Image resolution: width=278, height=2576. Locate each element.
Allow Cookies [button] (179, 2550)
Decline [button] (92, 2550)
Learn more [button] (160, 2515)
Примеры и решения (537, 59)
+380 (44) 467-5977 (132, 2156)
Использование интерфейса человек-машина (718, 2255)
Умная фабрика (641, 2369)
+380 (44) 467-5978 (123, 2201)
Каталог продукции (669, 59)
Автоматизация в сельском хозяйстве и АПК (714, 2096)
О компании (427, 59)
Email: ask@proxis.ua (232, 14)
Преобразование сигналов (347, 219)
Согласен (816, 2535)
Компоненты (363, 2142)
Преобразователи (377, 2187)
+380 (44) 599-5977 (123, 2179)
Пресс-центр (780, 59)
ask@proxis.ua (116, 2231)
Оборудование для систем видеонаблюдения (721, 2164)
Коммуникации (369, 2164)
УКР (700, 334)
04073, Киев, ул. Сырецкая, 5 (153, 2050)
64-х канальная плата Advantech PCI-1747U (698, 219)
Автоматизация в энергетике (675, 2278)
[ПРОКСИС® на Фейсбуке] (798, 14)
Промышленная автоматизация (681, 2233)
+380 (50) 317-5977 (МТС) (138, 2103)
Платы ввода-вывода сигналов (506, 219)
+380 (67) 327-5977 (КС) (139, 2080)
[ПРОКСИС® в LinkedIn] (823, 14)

_____

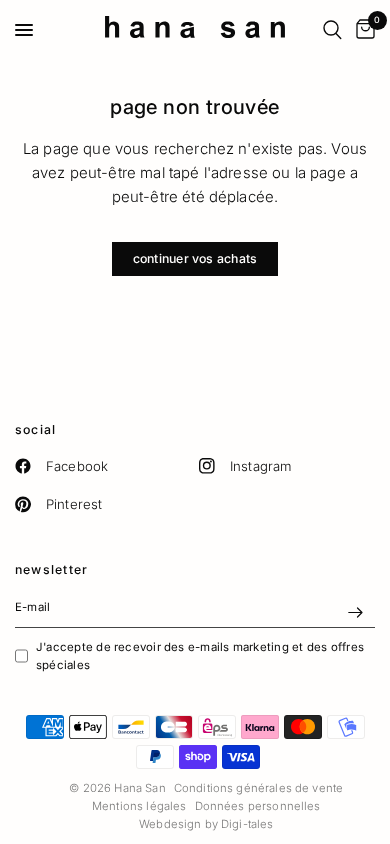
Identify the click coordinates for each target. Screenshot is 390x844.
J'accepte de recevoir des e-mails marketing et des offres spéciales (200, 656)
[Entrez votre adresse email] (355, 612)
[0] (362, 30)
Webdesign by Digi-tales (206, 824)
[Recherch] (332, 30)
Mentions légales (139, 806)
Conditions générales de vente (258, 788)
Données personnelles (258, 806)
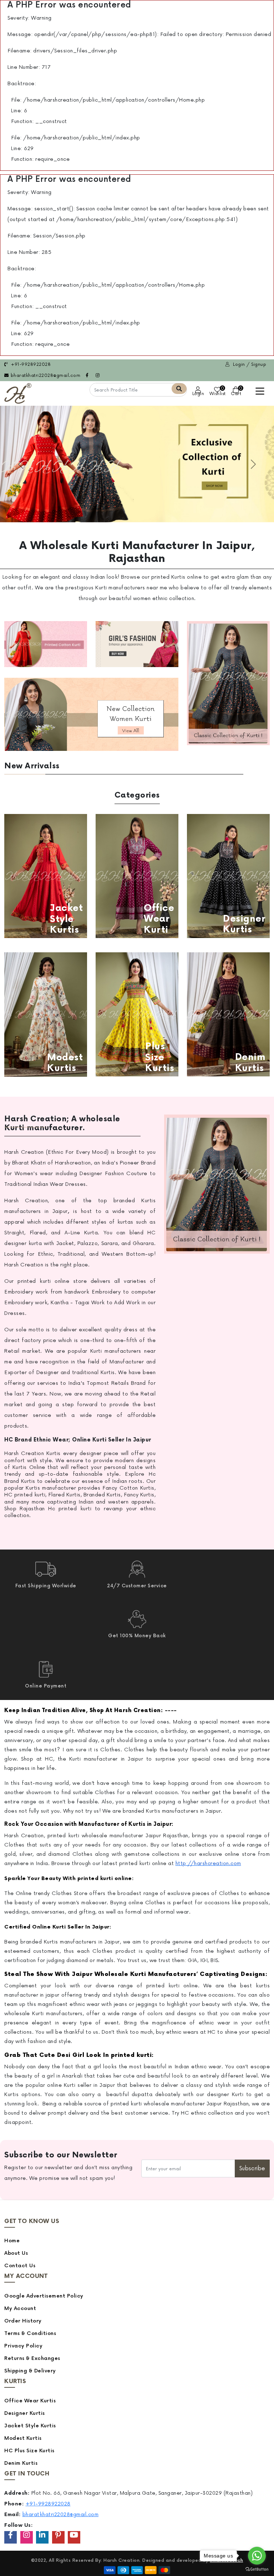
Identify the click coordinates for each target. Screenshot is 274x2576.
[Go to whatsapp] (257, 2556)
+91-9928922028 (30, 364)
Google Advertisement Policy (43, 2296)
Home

_____

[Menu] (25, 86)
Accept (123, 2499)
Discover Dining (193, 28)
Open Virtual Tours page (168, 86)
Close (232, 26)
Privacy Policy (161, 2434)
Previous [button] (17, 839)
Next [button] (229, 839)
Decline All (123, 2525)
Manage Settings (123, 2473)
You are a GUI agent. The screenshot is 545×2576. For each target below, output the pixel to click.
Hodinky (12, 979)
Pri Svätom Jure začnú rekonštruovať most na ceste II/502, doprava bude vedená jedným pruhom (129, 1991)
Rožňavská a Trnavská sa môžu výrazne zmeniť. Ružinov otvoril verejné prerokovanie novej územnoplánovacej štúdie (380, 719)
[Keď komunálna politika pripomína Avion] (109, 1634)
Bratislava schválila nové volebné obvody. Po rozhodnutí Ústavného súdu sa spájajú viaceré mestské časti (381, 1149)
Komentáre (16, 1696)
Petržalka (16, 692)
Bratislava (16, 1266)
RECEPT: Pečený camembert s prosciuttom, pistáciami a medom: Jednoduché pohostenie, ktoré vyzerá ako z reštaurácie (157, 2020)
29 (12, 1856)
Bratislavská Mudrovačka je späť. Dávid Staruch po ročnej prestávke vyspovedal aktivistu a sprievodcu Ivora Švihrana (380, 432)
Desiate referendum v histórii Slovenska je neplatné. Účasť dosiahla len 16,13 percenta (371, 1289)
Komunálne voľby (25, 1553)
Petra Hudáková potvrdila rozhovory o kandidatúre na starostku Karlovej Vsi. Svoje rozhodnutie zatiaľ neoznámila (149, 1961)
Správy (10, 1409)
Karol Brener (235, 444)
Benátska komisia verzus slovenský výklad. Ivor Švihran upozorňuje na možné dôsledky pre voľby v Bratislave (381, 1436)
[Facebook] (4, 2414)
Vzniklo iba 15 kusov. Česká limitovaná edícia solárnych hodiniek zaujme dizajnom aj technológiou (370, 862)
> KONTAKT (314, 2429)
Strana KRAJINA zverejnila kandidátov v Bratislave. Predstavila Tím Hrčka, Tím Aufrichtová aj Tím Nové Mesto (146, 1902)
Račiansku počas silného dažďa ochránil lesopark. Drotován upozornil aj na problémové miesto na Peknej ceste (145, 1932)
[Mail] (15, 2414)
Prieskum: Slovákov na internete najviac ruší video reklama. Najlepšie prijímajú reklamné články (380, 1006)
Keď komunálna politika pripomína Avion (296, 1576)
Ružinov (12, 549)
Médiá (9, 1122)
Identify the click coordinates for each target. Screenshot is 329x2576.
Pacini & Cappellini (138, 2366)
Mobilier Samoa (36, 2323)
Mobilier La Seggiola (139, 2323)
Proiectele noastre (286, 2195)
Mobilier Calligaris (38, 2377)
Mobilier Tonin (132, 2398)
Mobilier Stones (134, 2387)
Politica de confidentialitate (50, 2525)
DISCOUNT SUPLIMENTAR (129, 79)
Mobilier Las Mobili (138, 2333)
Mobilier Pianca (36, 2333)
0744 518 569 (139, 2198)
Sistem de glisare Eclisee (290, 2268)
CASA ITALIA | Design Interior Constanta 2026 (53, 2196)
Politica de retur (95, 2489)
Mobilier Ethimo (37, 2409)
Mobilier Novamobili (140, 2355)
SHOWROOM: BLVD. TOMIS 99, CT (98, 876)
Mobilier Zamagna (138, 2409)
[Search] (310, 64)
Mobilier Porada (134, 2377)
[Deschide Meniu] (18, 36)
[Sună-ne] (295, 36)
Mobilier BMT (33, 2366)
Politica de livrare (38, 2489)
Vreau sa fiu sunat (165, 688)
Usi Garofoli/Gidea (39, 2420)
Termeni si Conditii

_____

(Exercise)
In the entries above, the lines between the one holding "Image resolution: width=278, height=2576." and the one holding "Пресс-центр (780, 59)", inclusive, are to be printed exactly as written, and those alone.

(Response area)
Image resolution: width=278, height=2576. Locate each element.
Allow Cookies [button] (179, 2550)
Decline [button] (92, 2550)
Learn more [button] (160, 2515)
Примеры и решения (537, 59)
+380 (44) 467-5977 (132, 2156)
Использование интерфейса человек-машина (718, 2255)
Умная фабрика (641, 2369)
+380 (44) 467-5978 (123, 2201)
Каталог продукции (669, 59)
Автоматизация в сельском хозяйстве и АПК (714, 2096)
О компании (427, 59)
Email: ask@proxis.ua (232, 14)
Преобразование сигналов (347, 219)
Согласен (816, 2535)
Компоненты (363, 2142)
Преобразователи (377, 2187)
+380 (44) 599-5977 (123, 2179)
Пресс-центр (780, 59)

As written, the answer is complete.